▶ [What the exercise asks] For the records below, output each line exactly as it appears, from the first through the line with "Focus the Description".
────
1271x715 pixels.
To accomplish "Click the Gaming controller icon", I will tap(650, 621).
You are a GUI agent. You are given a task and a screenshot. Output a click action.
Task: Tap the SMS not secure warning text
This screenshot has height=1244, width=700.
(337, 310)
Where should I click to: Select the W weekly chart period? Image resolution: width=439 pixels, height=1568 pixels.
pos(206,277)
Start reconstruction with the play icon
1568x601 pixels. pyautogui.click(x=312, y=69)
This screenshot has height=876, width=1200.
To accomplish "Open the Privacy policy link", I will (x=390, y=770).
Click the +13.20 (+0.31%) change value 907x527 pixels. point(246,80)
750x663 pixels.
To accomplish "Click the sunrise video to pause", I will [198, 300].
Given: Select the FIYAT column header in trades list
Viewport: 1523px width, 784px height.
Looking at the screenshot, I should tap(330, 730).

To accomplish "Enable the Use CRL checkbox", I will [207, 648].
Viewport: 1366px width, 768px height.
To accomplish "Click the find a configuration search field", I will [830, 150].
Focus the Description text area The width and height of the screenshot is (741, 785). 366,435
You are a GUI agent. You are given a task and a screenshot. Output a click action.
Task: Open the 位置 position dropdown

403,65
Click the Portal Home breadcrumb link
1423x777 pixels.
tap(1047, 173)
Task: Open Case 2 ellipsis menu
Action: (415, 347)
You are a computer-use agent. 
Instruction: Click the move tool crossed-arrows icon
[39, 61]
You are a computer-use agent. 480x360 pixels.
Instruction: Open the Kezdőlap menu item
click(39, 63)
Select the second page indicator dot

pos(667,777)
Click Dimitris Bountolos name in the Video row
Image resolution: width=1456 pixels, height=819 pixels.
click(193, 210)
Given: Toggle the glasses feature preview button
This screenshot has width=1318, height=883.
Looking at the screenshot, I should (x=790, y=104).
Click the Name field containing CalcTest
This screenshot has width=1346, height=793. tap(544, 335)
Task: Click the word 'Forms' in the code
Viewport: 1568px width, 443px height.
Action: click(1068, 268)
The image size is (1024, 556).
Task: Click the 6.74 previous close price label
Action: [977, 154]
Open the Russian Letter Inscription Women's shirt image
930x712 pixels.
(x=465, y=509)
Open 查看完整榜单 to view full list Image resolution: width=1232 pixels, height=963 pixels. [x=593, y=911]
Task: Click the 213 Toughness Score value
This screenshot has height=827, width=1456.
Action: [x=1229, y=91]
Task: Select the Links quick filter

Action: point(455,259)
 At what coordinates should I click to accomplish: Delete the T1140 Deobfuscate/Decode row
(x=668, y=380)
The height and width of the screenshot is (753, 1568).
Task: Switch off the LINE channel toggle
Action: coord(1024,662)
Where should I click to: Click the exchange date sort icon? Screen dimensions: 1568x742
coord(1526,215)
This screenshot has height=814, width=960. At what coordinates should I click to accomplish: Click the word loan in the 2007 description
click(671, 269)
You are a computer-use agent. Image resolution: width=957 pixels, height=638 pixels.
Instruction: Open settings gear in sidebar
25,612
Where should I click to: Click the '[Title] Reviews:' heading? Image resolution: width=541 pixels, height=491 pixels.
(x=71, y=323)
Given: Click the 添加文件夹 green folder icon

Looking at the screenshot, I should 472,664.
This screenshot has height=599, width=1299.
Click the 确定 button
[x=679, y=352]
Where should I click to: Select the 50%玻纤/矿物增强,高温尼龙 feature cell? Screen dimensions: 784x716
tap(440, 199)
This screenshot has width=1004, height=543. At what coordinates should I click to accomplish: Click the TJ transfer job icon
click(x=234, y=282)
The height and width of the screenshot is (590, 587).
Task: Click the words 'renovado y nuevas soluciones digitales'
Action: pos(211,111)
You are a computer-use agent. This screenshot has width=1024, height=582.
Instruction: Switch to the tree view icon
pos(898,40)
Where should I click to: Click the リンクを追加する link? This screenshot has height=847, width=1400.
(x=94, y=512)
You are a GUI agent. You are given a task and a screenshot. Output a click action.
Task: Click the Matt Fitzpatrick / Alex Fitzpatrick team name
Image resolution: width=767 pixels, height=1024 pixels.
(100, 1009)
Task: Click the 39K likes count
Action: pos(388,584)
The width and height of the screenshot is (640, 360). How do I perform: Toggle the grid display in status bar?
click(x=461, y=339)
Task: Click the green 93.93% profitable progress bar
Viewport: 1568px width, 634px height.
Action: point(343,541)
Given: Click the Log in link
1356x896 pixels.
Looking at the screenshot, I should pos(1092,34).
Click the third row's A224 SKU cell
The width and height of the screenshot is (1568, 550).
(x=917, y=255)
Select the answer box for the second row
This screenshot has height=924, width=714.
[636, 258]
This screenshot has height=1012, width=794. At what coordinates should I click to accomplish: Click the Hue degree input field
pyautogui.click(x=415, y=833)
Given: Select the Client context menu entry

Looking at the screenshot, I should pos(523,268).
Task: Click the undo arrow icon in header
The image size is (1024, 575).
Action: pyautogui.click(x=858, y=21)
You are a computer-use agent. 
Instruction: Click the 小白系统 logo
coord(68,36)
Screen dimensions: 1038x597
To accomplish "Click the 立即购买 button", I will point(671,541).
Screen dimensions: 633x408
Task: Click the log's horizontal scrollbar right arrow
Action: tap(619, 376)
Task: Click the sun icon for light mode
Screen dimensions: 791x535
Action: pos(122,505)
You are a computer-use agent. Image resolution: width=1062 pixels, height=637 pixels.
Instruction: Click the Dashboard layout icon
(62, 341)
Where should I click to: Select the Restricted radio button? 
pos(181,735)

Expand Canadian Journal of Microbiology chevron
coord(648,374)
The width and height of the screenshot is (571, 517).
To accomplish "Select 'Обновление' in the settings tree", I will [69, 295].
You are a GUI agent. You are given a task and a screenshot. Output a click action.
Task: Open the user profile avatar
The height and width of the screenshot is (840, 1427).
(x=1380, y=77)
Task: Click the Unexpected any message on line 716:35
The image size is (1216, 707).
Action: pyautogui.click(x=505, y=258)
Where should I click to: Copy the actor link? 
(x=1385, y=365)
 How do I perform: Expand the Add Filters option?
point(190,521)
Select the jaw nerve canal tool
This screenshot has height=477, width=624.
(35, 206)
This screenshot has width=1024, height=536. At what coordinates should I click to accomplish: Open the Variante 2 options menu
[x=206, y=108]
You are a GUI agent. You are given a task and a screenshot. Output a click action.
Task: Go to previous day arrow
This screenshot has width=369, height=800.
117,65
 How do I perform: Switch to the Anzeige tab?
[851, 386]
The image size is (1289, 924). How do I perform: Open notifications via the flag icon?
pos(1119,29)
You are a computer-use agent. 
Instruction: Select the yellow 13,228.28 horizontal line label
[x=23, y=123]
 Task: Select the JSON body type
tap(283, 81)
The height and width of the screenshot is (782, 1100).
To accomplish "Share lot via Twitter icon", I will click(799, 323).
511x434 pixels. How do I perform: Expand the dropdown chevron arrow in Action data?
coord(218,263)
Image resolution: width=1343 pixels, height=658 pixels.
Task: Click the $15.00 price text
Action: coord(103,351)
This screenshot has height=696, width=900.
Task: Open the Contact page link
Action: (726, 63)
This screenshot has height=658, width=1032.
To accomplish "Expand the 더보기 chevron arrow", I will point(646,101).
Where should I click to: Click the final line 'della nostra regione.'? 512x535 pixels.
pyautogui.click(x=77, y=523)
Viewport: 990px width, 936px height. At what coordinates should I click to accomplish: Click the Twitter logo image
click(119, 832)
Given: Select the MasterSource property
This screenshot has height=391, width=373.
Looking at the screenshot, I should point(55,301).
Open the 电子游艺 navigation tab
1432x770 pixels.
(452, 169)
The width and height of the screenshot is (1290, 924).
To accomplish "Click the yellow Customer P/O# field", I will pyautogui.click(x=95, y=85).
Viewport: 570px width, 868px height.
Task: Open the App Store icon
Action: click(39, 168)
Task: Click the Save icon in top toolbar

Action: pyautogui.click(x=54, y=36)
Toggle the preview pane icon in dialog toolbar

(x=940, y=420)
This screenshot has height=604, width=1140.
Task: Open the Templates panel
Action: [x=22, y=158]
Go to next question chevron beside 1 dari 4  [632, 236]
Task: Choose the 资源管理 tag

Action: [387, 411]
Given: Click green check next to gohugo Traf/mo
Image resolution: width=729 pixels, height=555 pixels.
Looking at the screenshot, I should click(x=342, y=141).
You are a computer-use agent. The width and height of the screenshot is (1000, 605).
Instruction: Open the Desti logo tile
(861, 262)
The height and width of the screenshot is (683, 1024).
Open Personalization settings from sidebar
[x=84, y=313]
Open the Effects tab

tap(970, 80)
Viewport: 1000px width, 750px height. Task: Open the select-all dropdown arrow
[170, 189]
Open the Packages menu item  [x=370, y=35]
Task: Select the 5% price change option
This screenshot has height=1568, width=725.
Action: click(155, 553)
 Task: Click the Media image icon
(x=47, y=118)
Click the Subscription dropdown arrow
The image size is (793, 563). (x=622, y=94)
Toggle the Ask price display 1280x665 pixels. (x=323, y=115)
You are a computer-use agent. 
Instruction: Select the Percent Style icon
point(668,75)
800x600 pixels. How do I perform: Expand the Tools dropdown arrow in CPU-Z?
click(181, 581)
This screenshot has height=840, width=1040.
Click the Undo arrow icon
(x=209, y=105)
────
▶ [Task answer]
1271x715 pixels.
To accomplish "Click the Gaming controller icon", I will tap(650, 621).
You are a GUI agent. You are given a task and a screenshot. Output a click action.
Task: Tap the SMS not secure warning text
This screenshot has height=1244, width=700.
(337, 310)
Where should I click to: Select the W weekly chart period? Image resolution: width=439 pixels, height=1568 pixels.
pos(206,277)
Start reconstruction with the play icon
1568x601 pixels. pyautogui.click(x=312, y=69)
This screenshot has height=876, width=1200.
To accomplish "Open the Privacy policy link", I will (x=390, y=770).
Click the +13.20 (+0.31%) change value 907x527 pixels. point(246,80)
750x663 pixels.
To accomplish "Click the sunrise video to pause", I will [198, 300].
Given: Select the FIYAT column header in trades list
Viewport: 1523px width, 784px height.
Looking at the screenshot, I should tap(330, 730).

To accomplish "Enable the Use CRL checkbox", I will [207, 648].
Viewport: 1366px width, 768px height.
To accomplish "Click the find a configuration search field", I will [830, 150].
Focus the Description text area The width and height of the screenshot is (741, 785). 366,435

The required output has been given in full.